Camisetas insólitas e históricas
Hablando esta semana de la recordada final de la UEFA entre Alavés y Liverpool del año 2001, surgió el tema de por qué el club vitoriano utilizó una camiseta tan diferente a la suya habitual no existiendo coincidencia de colores con el rival. En aquella ocasión, el equipo babazorro empleó una equipación única en su historia y que jamás ha vuelto a utilizar, inspirada en los colores y el diseño de la clásica camiseta de Boca Juniors (algunos dicen que la franja amarilla iba a ser originariamente blanca, para así respetar los colores del club, pero finalmente no fue así). ¿Qué movió a los dirigentes vitorianos a cambiar su equipación para el partido más importante de su historia? ¿Fue una pura cuestión de márketing? ¿Fue bien recibida por los aficionados?
Lo cierto es que los aficionados suelen recibir con agrado las propuestas innovadoras en lo referente a la elástica de su equipo, máxime cuando se trata de grandes acontecimientos como aquella Final. Es una manera de recordar un hito histórico, difícilmente igualable para el club. Ayer vivimos un nuevo ejemplo con la camiseta empleada por el Sevilla para la final, una camiseta que ya es histórica.
Porque, ¿qué aficionado culé no recuerda la estrambótica camiseta naranja que lució el FC Barcelona en la final de Wembley? ¿O aquella equipación negra con la que el Mallorca derrotó al Ajax en su propio estadio? Igualmente, ningún aficionado alavesista puede olvidar que su equipo se paseó por Europa en la temporada más brillante de la historia del club con una camiseta rosada con los nombres de todos sus socios distribuidos a lo largo de la misma.

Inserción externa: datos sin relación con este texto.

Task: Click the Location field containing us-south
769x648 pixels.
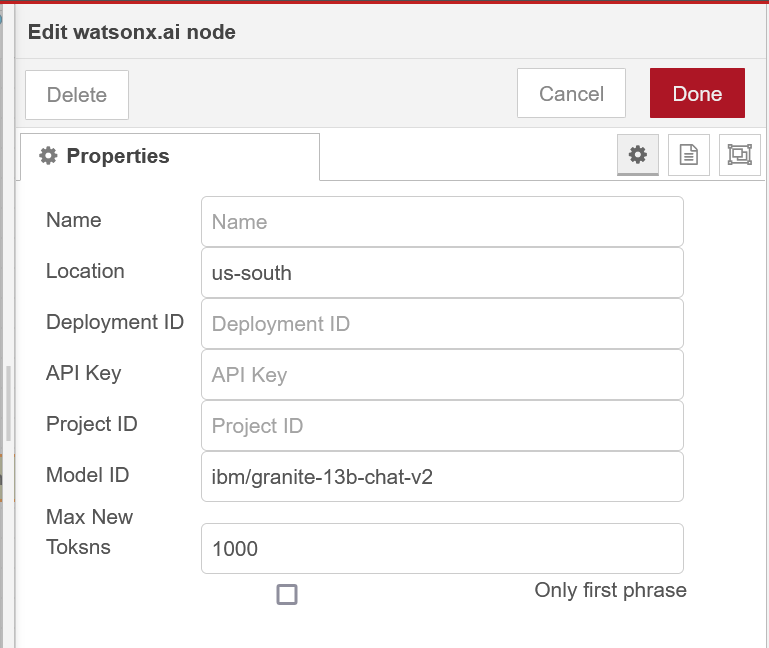Action: coord(442,272)
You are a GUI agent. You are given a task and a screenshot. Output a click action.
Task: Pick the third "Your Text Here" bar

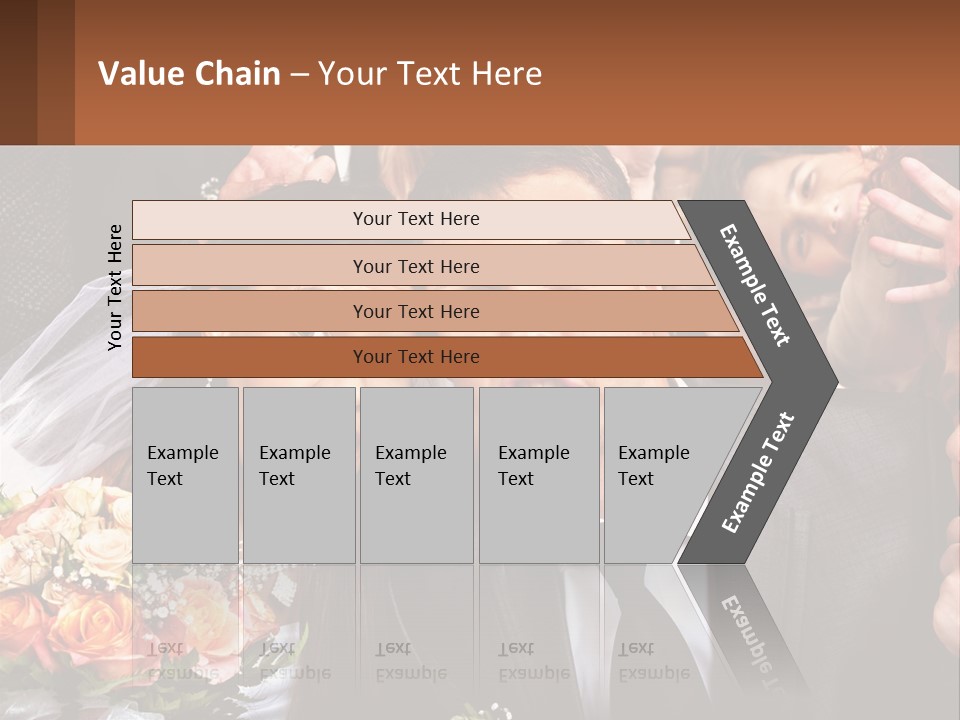click(416, 311)
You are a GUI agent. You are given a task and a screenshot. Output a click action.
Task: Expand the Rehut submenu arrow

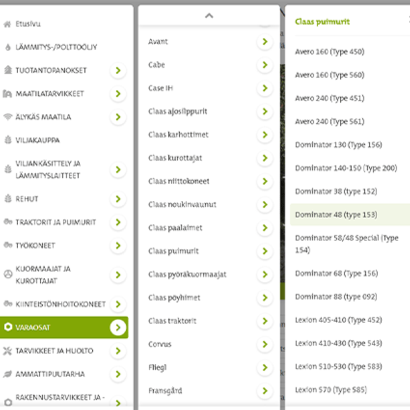click(x=118, y=199)
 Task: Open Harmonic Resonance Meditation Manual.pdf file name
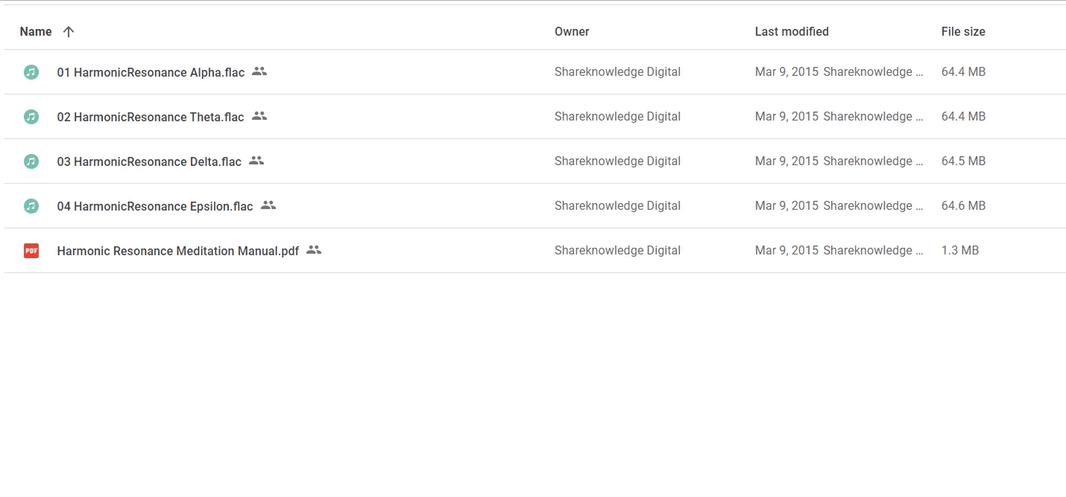tap(178, 251)
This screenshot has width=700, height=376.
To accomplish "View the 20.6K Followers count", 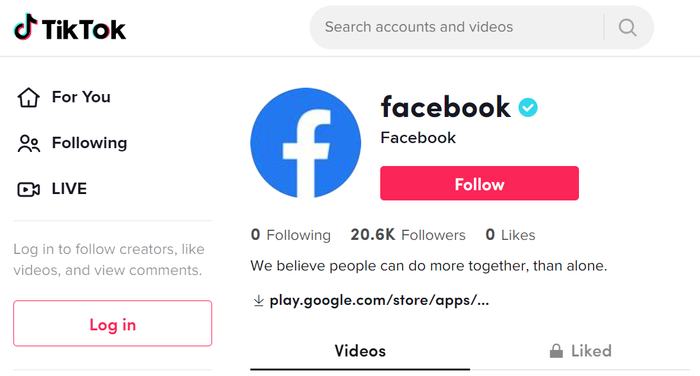I will point(408,235).
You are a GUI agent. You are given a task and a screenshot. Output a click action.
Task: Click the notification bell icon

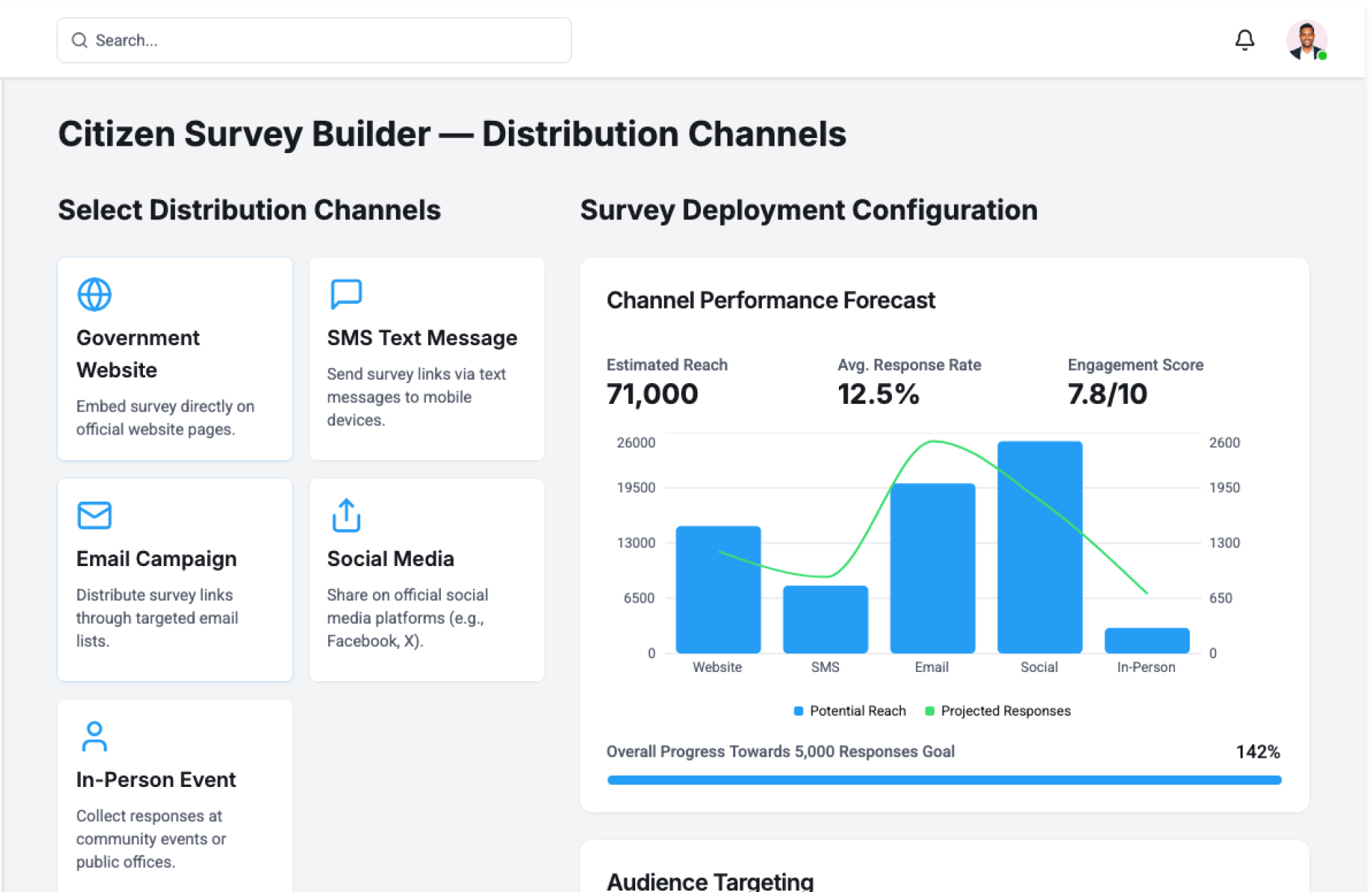(1244, 40)
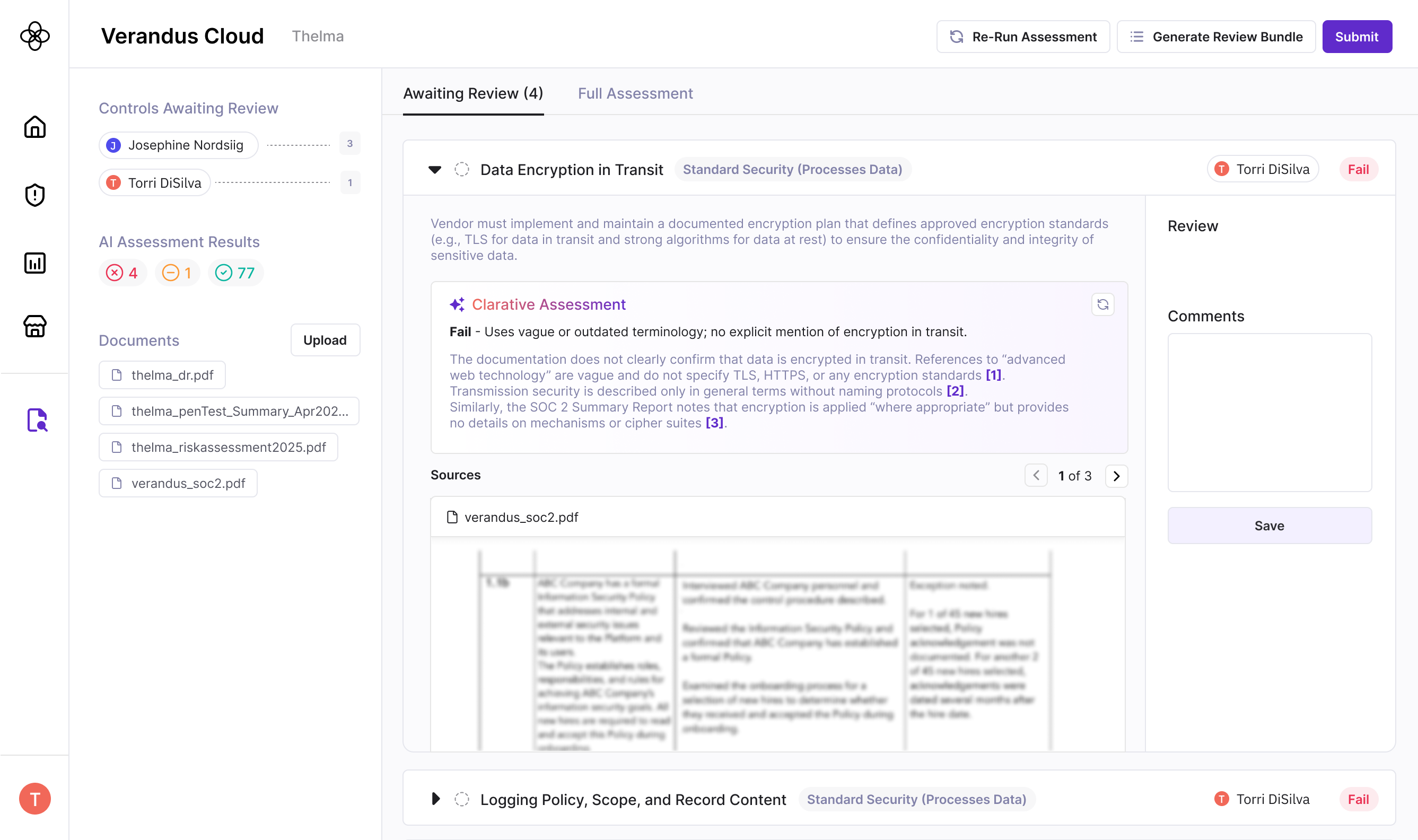Screen dimensions: 1418x840
Task: Open user avatar T at bottom left
Action: point(34,798)
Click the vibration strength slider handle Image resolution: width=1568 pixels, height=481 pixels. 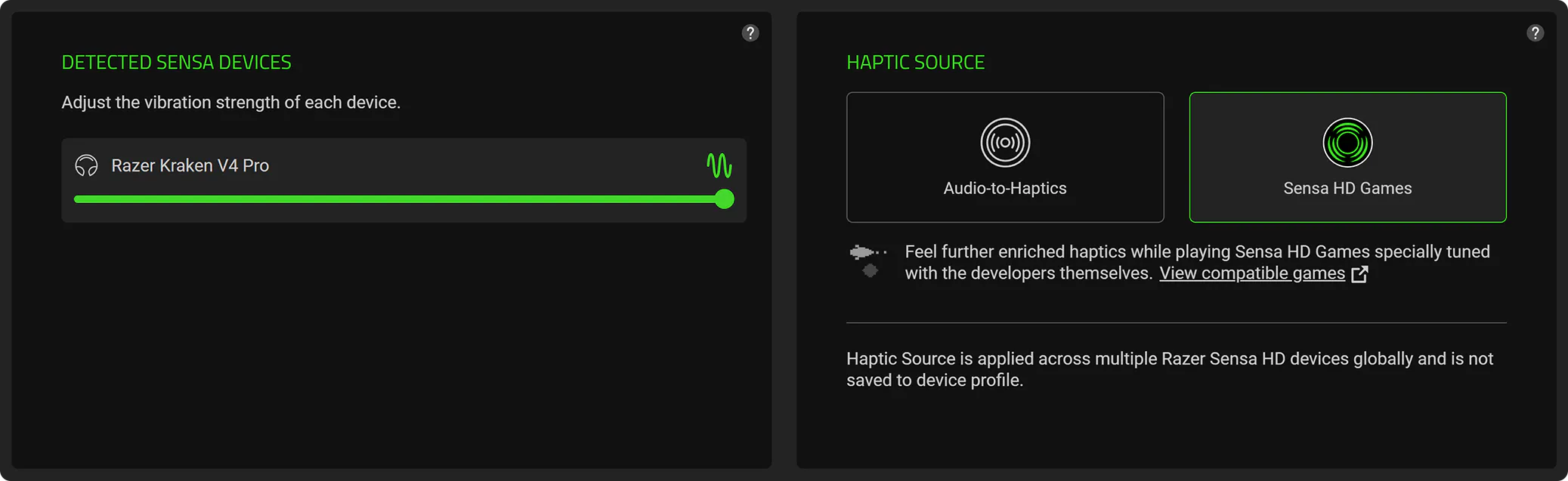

Del mismo modo, hay equipos que varían sus indumentarias (generalmente segundas o terceras equipaciones), buscando un guiño a su historia, a sus orígenes, a sus fundadores. Así, por ejemplo, el Real Zaragoza empleó durante varias temporadas una segunda equipación inspirada en los colores “avispa” del Iberia SC, uno de sus clubes germinales, que tuvo una gran acogida entre la afición maña.
También un clásico italiano apeló a sus orígenes en el diseño de la camiseta reserva de hace un par de temporadas. La Juventus readoptó el color rosa para su segunda equipación, en recuerdo del color que originariamente, y en un alarde por no coincidir en colorido con sus rivales, llevó el equipo turinés. La historia de la camiseta blanquinegra y el Notts County es ya conocida por bastantes aficionados, no así la de la “rosa”.
Otros equipos buscan simplemente rendir homenaje a jugadores históricos que han militado en sus filas. Es el caso del Manchester United, que empleó como tercera equipación un diseño en colores blanco y azul, con los nombres de sus grandes leyendas (Bobby Charlton, George Best, Gordon Strachan…), como en el caso del Alavés y los nombres de sus socios, de todos los tiempos distriduidos por el conjunto. Fue una de las últimas camisetas utilizadas por Eric Cantona como red devil.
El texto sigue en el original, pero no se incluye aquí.